== TASK TO COMPLETE ==
Reproduce the following listing verbatim, line for line.

== SOURCE DATA ==
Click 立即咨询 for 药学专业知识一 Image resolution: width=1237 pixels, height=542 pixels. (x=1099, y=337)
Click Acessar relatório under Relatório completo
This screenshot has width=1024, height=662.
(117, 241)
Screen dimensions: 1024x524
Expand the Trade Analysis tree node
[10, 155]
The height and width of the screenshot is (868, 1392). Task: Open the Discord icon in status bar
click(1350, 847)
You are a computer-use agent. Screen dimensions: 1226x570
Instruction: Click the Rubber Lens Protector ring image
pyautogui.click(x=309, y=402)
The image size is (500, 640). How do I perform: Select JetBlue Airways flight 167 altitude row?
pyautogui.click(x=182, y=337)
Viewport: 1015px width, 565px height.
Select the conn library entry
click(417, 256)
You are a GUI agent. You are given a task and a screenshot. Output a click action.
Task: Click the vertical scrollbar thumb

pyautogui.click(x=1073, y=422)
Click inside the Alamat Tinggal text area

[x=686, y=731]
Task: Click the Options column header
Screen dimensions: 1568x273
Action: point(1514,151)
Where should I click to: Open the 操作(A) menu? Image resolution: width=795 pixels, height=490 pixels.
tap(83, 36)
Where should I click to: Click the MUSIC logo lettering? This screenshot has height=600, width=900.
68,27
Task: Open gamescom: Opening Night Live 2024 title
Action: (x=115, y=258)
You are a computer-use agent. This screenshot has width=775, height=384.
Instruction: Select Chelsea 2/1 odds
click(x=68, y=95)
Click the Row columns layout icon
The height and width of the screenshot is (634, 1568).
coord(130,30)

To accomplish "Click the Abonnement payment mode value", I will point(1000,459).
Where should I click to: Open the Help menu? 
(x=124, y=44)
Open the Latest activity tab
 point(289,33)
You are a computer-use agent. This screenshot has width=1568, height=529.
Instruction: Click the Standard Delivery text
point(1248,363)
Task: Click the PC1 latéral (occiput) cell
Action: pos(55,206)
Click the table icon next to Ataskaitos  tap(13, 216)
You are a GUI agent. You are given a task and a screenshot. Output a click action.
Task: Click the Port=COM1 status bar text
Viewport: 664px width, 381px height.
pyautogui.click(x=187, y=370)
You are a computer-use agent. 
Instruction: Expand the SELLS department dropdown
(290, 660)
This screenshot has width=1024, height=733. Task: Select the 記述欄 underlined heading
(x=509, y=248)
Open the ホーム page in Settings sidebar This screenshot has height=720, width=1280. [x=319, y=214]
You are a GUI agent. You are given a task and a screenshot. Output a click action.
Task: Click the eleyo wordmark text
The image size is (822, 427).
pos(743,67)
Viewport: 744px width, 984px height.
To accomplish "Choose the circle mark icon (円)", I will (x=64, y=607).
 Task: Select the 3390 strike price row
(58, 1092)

== RESPONSE ==
Click 立即咨询 for 药学专业知识一 Image resolution: width=1237 pixels, height=542 pixels. (x=1099, y=337)
Click Acessar relatório under Relatório completo
This screenshot has width=1024, height=662.
(117, 241)
Screen dimensions: 1024x524
Expand the Trade Analysis tree node
[10, 155]
The height and width of the screenshot is (868, 1392). Task: Open the Discord icon in status bar
click(1350, 847)
You are a computer-use agent. Screen dimensions: 1226x570
Instruction: Click the Rubber Lens Protector ring image
pyautogui.click(x=309, y=402)
The image size is (500, 640). How do I perform: Select JetBlue Airways flight 167 altitude row?
pyautogui.click(x=182, y=337)
Viewport: 1015px width, 565px height.
Select the conn library entry
click(417, 256)
You are a GUI agent. You are given a task and a screenshot. Output a click action.
Task: Click the vertical scrollbar thumb

pyautogui.click(x=1073, y=422)
Click inside the Alamat Tinggal text area

[x=686, y=731]
Task: Click the Options column header
Screen dimensions: 1568x273
Action: point(1514,151)
Where should I click to: Open the 操作(A) menu? Image resolution: width=795 pixels, height=490 pixels.
tap(83, 36)
Where should I click to: Click the MUSIC logo lettering? This screenshot has height=600, width=900.
68,27
Task: Open gamescom: Opening Night Live 2024 title
Action: (x=115, y=258)
You are a computer-use agent. This screenshot has width=775, height=384.
Instruction: Select Chelsea 2/1 odds
click(x=68, y=95)
Click the Row columns layout icon
The height and width of the screenshot is (634, 1568).
coord(130,30)

To accomplish "Click the Abonnement payment mode value", I will point(1000,459).
Where should I click to: Open the Help menu? 
(x=124, y=44)
Open the Latest activity tab
 point(289,33)
You are a computer-use agent. This screenshot has width=1568, height=529.
Instruction: Click the Standard Delivery text
point(1248,363)
Task: Click the PC1 latéral (occiput) cell
Action: pos(55,206)
Click the table icon next to Ataskaitos  tap(13, 216)
You are a GUI agent. You are given a task and a screenshot. Output a click action.
Task: Click the Port=COM1 status bar text
Viewport: 664px width, 381px height.
pyautogui.click(x=187, y=370)
You are a computer-use agent. 
Instruction: Expand the SELLS department dropdown
(290, 660)
This screenshot has width=1024, height=733. Task: Select the 記述欄 underlined heading
(x=509, y=248)
Open the ホーム page in Settings sidebar This screenshot has height=720, width=1280. [x=319, y=214]
You are a GUI agent. You are given a task and a screenshot. Output a click action.
Task: Click the eleyo wordmark text
The image size is (822, 427).
pos(743,67)
Viewport: 744px width, 984px height.
To accomplish "Choose the circle mark icon (円)", I will (x=64, y=607).
 Task: Select the 3390 strike price row
(58, 1092)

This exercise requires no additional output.